Write out, unaltered, each line from the top of the records below down to the line where "Click the 69-96" appears, that line included.
= = = = = = =
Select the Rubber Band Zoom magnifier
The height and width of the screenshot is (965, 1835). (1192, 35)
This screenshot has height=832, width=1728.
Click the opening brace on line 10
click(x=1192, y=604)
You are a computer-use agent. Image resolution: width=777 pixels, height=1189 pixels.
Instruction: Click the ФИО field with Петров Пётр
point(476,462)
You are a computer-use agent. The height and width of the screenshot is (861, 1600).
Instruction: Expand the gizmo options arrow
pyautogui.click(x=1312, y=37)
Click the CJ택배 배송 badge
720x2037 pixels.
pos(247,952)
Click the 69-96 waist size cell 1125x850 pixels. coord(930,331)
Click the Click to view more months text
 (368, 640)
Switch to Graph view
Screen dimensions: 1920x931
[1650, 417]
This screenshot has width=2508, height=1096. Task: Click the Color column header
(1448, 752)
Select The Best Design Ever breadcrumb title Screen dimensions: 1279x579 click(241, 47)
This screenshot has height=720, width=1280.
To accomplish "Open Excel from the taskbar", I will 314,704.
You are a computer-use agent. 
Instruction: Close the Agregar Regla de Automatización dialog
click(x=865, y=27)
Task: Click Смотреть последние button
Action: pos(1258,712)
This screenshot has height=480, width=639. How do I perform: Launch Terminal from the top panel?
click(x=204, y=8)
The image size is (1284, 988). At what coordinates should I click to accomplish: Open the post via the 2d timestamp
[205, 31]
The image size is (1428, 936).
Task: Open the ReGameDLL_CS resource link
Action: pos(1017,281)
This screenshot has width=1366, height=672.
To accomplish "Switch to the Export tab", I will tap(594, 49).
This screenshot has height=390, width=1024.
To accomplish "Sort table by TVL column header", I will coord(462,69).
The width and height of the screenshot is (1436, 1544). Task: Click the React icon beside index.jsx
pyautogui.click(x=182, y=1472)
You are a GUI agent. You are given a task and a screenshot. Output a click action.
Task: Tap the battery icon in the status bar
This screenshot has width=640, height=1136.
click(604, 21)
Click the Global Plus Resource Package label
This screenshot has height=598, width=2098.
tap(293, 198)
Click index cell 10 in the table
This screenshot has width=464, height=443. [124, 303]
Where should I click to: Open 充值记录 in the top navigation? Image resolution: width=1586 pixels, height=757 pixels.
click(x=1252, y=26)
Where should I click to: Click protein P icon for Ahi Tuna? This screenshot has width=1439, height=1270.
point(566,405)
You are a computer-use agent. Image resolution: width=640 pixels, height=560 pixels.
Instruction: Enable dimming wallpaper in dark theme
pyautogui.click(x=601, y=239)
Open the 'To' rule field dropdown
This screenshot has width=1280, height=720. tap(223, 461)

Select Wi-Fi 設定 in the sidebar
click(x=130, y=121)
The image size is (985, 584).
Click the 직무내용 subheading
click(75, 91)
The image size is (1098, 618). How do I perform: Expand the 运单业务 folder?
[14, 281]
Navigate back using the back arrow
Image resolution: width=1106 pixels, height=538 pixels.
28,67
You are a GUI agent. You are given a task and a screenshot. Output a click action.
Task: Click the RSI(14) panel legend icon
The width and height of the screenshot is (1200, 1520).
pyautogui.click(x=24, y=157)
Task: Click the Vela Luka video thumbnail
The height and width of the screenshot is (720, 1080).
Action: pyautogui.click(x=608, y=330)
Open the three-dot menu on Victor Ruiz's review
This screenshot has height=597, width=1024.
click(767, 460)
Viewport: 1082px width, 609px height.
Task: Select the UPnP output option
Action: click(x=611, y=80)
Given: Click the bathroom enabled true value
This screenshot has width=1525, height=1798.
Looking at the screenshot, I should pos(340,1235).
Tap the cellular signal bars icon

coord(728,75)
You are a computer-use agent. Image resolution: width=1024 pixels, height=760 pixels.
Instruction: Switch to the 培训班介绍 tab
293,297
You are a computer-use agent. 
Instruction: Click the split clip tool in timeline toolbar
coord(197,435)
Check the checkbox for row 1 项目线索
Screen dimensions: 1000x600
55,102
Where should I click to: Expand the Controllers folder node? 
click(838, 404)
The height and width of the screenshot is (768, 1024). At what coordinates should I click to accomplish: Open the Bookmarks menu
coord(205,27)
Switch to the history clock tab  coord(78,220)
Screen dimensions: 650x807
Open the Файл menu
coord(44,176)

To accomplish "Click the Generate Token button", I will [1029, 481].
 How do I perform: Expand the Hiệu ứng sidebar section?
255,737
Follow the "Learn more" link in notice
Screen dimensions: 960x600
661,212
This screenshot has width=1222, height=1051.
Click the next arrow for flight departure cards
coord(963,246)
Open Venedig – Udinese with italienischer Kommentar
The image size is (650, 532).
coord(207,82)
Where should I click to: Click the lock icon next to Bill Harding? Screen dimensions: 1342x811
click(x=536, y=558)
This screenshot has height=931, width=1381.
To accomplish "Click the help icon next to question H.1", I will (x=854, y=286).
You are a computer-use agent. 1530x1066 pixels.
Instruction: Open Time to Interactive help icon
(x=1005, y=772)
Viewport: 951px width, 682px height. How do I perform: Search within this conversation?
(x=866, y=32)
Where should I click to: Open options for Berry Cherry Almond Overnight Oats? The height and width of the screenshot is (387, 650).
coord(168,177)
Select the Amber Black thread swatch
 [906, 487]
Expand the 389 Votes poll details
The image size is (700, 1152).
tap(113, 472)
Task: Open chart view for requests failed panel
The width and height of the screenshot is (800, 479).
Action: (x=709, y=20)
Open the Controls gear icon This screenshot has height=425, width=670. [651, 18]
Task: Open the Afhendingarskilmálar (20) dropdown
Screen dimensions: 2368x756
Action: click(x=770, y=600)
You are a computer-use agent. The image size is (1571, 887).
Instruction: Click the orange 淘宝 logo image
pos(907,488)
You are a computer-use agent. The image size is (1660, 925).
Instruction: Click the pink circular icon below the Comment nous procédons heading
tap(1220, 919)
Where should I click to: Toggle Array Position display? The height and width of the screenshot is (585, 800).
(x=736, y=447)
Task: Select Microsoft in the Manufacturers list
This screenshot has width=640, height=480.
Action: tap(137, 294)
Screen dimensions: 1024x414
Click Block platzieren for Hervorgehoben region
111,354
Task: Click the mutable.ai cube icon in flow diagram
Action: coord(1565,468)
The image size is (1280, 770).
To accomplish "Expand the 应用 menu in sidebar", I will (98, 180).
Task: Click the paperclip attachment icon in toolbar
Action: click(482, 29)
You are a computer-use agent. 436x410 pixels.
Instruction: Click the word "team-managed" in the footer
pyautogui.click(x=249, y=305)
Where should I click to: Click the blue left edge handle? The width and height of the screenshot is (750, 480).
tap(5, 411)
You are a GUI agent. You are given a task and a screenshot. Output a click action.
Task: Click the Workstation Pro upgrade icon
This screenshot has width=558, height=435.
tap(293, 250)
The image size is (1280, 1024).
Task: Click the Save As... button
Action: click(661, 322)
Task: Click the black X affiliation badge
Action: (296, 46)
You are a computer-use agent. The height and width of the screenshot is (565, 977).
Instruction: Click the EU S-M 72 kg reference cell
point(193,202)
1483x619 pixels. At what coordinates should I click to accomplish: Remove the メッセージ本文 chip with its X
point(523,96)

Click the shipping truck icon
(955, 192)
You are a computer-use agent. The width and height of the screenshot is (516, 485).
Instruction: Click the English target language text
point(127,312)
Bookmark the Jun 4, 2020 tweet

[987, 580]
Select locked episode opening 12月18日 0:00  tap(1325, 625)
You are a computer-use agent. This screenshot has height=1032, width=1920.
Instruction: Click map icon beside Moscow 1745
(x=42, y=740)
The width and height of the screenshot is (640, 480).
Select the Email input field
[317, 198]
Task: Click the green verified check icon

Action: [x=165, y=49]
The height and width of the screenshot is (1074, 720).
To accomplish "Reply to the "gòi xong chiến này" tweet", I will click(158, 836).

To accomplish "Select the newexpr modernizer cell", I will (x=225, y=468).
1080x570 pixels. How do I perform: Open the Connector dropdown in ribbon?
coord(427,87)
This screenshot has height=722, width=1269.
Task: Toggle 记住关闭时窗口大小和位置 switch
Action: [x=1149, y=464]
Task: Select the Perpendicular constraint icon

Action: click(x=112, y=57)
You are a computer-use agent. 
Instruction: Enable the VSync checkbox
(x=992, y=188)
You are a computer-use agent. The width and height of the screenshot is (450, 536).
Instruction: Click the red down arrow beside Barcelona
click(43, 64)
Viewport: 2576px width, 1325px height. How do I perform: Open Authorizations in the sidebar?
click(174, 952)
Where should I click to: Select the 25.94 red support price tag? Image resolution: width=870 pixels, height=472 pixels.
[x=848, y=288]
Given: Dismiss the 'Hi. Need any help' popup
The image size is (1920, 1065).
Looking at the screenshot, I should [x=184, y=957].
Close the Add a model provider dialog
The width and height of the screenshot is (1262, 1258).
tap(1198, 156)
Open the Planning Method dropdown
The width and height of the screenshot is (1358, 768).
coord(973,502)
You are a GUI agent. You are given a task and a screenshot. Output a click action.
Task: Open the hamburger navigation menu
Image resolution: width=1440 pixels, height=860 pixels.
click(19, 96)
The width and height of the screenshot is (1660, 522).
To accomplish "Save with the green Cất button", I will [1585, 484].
= = = = = = =
* Expected answer *
Select the Rubber Band Zoom magnifier
The height and width of the screenshot is (965, 1835). (1192, 35)
This screenshot has height=832, width=1728.
Click the opening brace on line 10
click(x=1192, y=604)
You are a computer-use agent. Image resolution: width=777 pixels, height=1189 pixels.
Instruction: Click the ФИО field with Петров Пётр
point(476,462)
You are a computer-use agent. The height and width of the screenshot is (861, 1600).
Instruction: Expand the gizmo options arrow
pyautogui.click(x=1312, y=37)
Click the CJ택배 배송 badge
720x2037 pixels.
pos(247,952)
Click the 69-96 waist size cell 1125x850 pixels. coord(930,331)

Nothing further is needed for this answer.